According to German government sources, Berlin has designated one combat-ready brigade with about 3,000 soldiers that could protect Lithuania rapidly, if necessary.
Berlin ridicules Vilnius?
In an effort to fortify NATO’s eastern border in the face of Russia’s conflict with Ukraine, a new German contingent of soldiers landed in Lithuania on Sunday.
To help develop what the alliance refers to as an “enhanced forward presence” around 100 soldiers and almost 40 military vehicles were transported by ship from Kiel to Klaipeda port.
Yes, you heard it right. Just 100 troops!!!
The 100 troops are far far less than the promised 3,000 troops. One would assume that this may be the first contingent to arrive in the Baltic nation. However, the said 3,000 troops were promised at the beginning of June. It’s already been three months, so now the question arises if 100 soldiers are enough to defend Lithuania in case of Russia’s invasion.
And even if this is the first group of soldiers, how long will it take for Germany to send the promised troops? With this pace, Lithuania would be run over by Red armed forces by the time NATO and Germany fulfil their promises.
To be honest, Germany backtracking on its promises doesn’t come as a surprise. In July, Der Spiegel reported that the German government was concerned by the blockade of sanctioned goods from mainland Russia to its exclave, Kaliningrad via Lithuania. The German magazine furthermore went on to claim that Olaf Scholz’s government was concerned that due to this mistake, Russia could open up a new front against the EU.
Berlin feared that German soldiers could end up in a military conflict. The German chancellor has frequently stated that he wants to prevent NATO from getting involved in the conflict in Ukraine. Thereupon, by sending negligible troops to Lithuania, Germany made its intentions evident.
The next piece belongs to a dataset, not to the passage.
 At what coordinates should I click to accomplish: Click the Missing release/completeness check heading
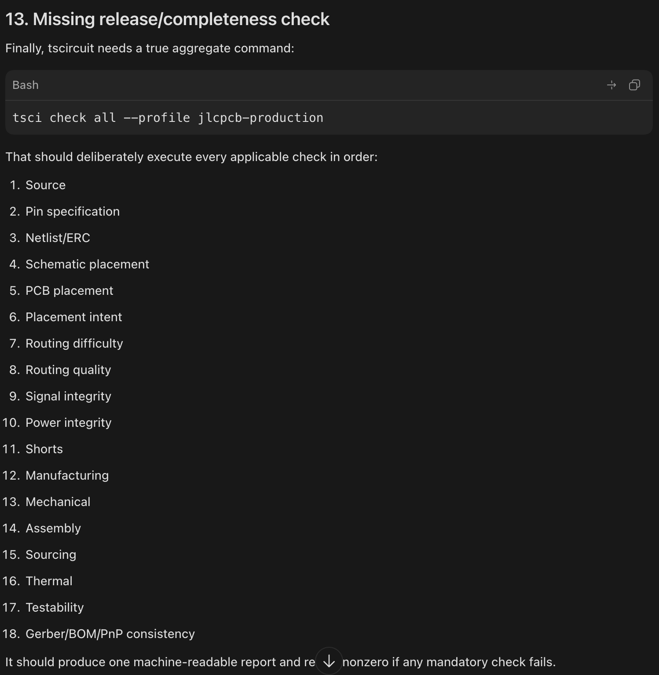coord(167,19)
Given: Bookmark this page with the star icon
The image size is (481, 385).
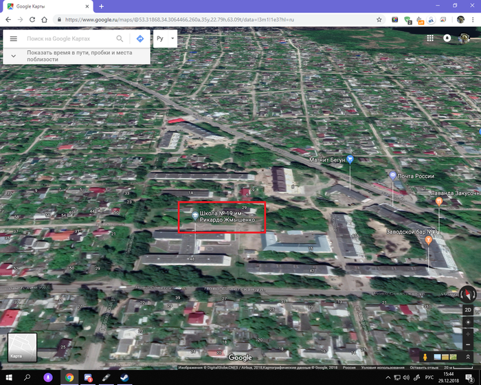Looking at the screenshot, I should (379, 20).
It doesn’t want any military clash with Russia. Berlin already is facing a huge crisis at home where ordinary citizens have now taken to the streets to vent out their anger against European Union and NATO. They’re tired of being dragged into the ongoing Ukraine war. So, it’s obvious that Germany doesn’t want to open another front against Russia.
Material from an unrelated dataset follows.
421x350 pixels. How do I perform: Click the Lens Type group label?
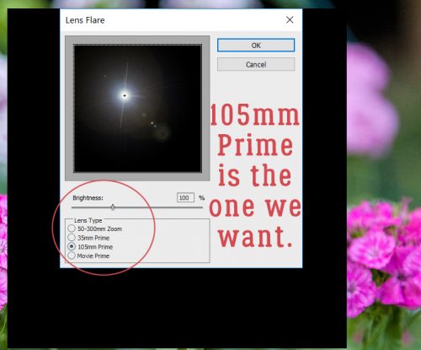[x=88, y=220]
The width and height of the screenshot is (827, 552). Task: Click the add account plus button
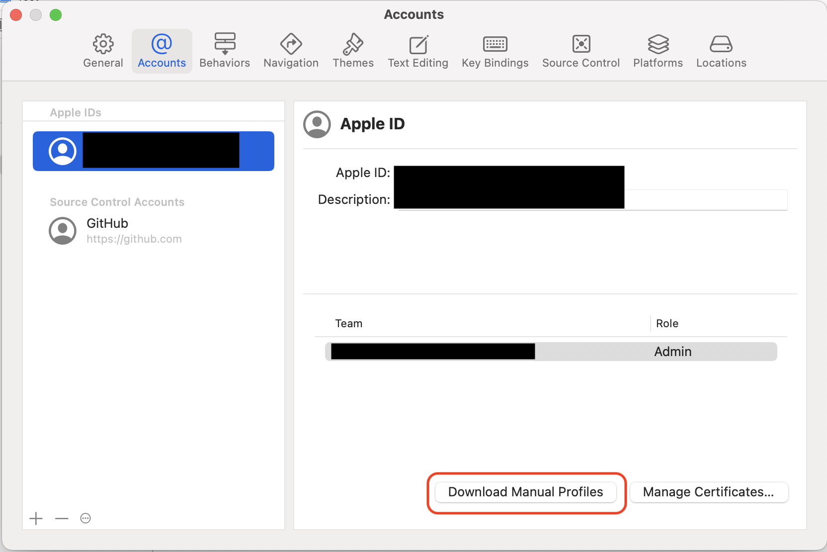coord(36,519)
Ukraine war has already led to huge economic woes to the Europe’s biggest economy. German inflation rose to a 40-year high of 8.8 per cent. Just in August, German energy prices rose 35.6 per cent and food prices 16.6 per cent. As a result, the patience of ordinary Germans was tried, tested and finally ran out
German government, therefore, doesn’t want to rub salt into the wounds of its citizens once again. It has realised that its own interests lie first before the interests of the EU and NATO. European countries are fed up with the EU and US tyranny. Every state wants its rights and freedom back. And Germany has motioned it.